*Problem requirements*
The entries below are to be written out again without alteration.

*Input material*
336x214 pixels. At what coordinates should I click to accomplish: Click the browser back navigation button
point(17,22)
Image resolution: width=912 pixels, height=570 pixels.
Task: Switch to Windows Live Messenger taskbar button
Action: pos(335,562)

*Exercise solution*
336x214 pixels. At what coordinates should I click to accomplish: Click the browser back navigation button
point(17,22)
Image resolution: width=912 pixels, height=570 pixels.
Task: Switch to Windows Live Messenger taskbar button
Action: pos(335,562)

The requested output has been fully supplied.